GIVEN INFORMATION START

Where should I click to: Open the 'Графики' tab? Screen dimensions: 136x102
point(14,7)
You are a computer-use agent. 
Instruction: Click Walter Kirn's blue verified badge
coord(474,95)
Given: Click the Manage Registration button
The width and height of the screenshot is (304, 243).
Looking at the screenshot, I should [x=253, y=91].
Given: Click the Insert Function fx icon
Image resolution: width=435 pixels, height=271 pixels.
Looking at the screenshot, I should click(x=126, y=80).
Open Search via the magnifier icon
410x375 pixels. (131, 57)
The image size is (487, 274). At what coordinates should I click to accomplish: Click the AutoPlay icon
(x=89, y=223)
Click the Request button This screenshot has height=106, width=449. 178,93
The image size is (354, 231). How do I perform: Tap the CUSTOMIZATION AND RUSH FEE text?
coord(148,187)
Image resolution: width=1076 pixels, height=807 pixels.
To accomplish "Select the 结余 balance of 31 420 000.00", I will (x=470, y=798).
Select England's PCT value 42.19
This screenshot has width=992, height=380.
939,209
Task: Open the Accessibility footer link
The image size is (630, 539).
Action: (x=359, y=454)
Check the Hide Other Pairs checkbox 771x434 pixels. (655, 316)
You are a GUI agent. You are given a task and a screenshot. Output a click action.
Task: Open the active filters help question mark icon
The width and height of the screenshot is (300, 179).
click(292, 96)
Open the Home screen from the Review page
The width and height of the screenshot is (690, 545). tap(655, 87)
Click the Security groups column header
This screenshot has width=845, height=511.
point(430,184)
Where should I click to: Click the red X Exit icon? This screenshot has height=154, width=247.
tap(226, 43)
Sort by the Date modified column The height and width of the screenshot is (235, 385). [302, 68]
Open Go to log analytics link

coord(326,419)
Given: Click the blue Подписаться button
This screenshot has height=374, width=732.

GIVEN INFORMATION END

• TASK TO COMPLETE:
Without any alteration, the preceding material should be retyped in full.

• WRITTEN ANSWER:
Where should I click to: Open the 'Графики' tab? Screen dimensions: 136x102
point(14,7)
You are a computer-use agent. 
Instruction: Click Walter Kirn's blue verified badge
coord(474,95)
Given: Click the Manage Registration button
The width and height of the screenshot is (304, 243).
Looking at the screenshot, I should [x=253, y=91].
Given: Click the Insert Function fx icon
Image resolution: width=435 pixels, height=271 pixels.
Looking at the screenshot, I should click(x=126, y=80).
Open Search via the magnifier icon
410x375 pixels. (131, 57)
The image size is (487, 274). At what coordinates should I click to accomplish: Click the AutoPlay icon
(x=89, y=223)
Click the Request button This screenshot has height=106, width=449. 178,93
The image size is (354, 231). How do I perform: Tap the CUSTOMIZATION AND RUSH FEE text?
coord(148,187)
Image resolution: width=1076 pixels, height=807 pixels.
To accomplish "Select the 结余 balance of 31 420 000.00", I will (x=470, y=798).
Select England's PCT value 42.19
This screenshot has width=992, height=380.
939,209
Task: Open the Accessibility footer link
The image size is (630, 539).
Action: (x=359, y=454)
Check the Hide Other Pairs checkbox 771x434 pixels. (655, 316)
You are a GUI agent. You are given a task and a screenshot. Output a click action.
Task: Open the active filters help question mark icon
The width and height of the screenshot is (300, 179).
click(292, 96)
Open the Home screen from the Review page
The width and height of the screenshot is (690, 545). tap(655, 87)
Click the Security groups column header
This screenshot has width=845, height=511.
point(430,184)
Where should I click to: Click the red X Exit icon? This screenshot has height=154, width=247.
tap(226, 43)
Sort by the Date modified column The height and width of the screenshot is (235, 385). [302, 68]
Open Go to log analytics link

coord(326,419)
Given: Click the blue Подписаться button
This screenshot has height=374, width=732.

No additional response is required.